WHAT YOU WILL DO
Quote all entries in full, exactly.

SUPPLIED DATA
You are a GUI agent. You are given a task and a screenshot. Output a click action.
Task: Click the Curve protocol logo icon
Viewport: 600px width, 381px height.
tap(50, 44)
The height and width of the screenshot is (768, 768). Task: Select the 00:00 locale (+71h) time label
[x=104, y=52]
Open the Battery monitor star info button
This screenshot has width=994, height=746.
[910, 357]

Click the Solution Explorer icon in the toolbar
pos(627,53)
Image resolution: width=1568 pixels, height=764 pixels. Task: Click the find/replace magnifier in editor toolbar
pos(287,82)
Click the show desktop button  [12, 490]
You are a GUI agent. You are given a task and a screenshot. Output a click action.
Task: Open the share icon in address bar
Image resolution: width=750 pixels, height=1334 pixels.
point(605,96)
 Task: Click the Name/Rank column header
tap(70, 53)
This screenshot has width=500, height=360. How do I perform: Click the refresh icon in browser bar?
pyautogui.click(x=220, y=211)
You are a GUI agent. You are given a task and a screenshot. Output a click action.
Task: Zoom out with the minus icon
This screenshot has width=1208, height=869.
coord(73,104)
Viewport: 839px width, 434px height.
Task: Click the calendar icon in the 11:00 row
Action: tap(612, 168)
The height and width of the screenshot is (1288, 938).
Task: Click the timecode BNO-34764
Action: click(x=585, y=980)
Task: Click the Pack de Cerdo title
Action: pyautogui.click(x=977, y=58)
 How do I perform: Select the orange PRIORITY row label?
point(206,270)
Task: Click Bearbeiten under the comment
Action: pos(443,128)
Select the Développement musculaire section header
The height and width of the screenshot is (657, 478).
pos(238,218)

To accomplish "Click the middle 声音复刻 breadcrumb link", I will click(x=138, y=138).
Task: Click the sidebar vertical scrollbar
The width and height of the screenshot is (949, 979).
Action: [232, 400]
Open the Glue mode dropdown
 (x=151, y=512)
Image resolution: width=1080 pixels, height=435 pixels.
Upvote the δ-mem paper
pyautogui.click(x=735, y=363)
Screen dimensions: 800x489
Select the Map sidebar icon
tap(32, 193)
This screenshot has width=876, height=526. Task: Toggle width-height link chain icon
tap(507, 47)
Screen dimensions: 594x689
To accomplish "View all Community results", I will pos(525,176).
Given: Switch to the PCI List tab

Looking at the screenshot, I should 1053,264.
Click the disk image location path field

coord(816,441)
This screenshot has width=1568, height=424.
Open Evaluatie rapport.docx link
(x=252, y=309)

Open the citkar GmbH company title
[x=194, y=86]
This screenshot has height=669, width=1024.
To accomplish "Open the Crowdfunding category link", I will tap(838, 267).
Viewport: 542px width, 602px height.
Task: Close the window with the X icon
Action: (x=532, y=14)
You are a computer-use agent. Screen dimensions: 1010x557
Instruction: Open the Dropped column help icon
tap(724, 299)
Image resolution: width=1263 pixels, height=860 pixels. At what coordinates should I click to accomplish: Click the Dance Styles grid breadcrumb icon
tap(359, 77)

ANSWER BOX
You are a GUI agent. You are given a task and a screenshot. Output a click action.
Task: Click the Curve protocol logo icon
Viewport: 600px width, 381px height.
tap(50, 44)
The height and width of the screenshot is (768, 768). Task: Select the 00:00 locale (+71h) time label
[x=104, y=52]
Open the Battery monitor star info button
This screenshot has width=994, height=746.
[910, 357]

Click the Solution Explorer icon in the toolbar
pos(627,53)
Image resolution: width=1568 pixels, height=764 pixels. Task: Click the find/replace magnifier in editor toolbar
pos(287,82)
Click the show desktop button  [12, 490]
You are a GUI agent. You are given a task and a screenshot. Output a click action.
Task: Open the share icon in address bar
Image resolution: width=750 pixels, height=1334 pixels.
point(605,96)
 Task: Click the Name/Rank column header
tap(70, 53)
This screenshot has width=500, height=360. How do I perform: Click the refresh icon in browser bar?
pyautogui.click(x=220, y=211)
You are a GUI agent. You are given a task and a screenshot. Output a click action.
Task: Zoom out with the minus icon
This screenshot has width=1208, height=869.
coord(73,104)
Viewport: 839px width, 434px height.
Task: Click the calendar icon in the 11:00 row
Action: tap(612, 168)
The height and width of the screenshot is (1288, 938).
Task: Click the timecode BNO-34764
Action: click(x=585, y=980)
Task: Click the Pack de Cerdo title
Action: pyautogui.click(x=977, y=58)
 How do I perform: Select the orange PRIORITY row label?
point(206,270)
Task: Click Bearbeiten under the comment
Action: pos(443,128)
Select the Développement musculaire section header
The height and width of the screenshot is (657, 478).
pos(238,218)

To accomplish "Click the middle 声音复刻 breadcrumb link", I will click(x=138, y=138).
Task: Click the sidebar vertical scrollbar
The width and height of the screenshot is (949, 979).
Action: [232, 400]
Open the Glue mode dropdown
 (x=151, y=512)
Image resolution: width=1080 pixels, height=435 pixels.
Upvote the δ-mem paper
pyautogui.click(x=735, y=363)
Screen dimensions: 800x489
Select the Map sidebar icon
tap(32, 193)
This screenshot has width=876, height=526. Task: Toggle width-height link chain icon
tap(507, 47)
Screen dimensions: 594x689
To accomplish "View all Community results", I will pos(525,176).
Given: Switch to the PCI List tab

Looking at the screenshot, I should 1053,264.
Click the disk image location path field

coord(816,441)
This screenshot has width=1568, height=424.
Open Evaluatie rapport.docx link
(x=252, y=309)

Open the citkar GmbH company title
[x=194, y=86]
This screenshot has height=669, width=1024.
To accomplish "Open the Crowdfunding category link", I will tap(838, 267).
Viewport: 542px width, 602px height.
Task: Close the window with the X icon
Action: (x=532, y=14)
You are a computer-use agent. Screen dimensions: 1010x557
Instruction: Open the Dropped column help icon
tap(724, 299)
Image resolution: width=1263 pixels, height=860 pixels. At what coordinates should I click to accomplish: Click the Dance Styles grid breadcrumb icon
tap(359, 77)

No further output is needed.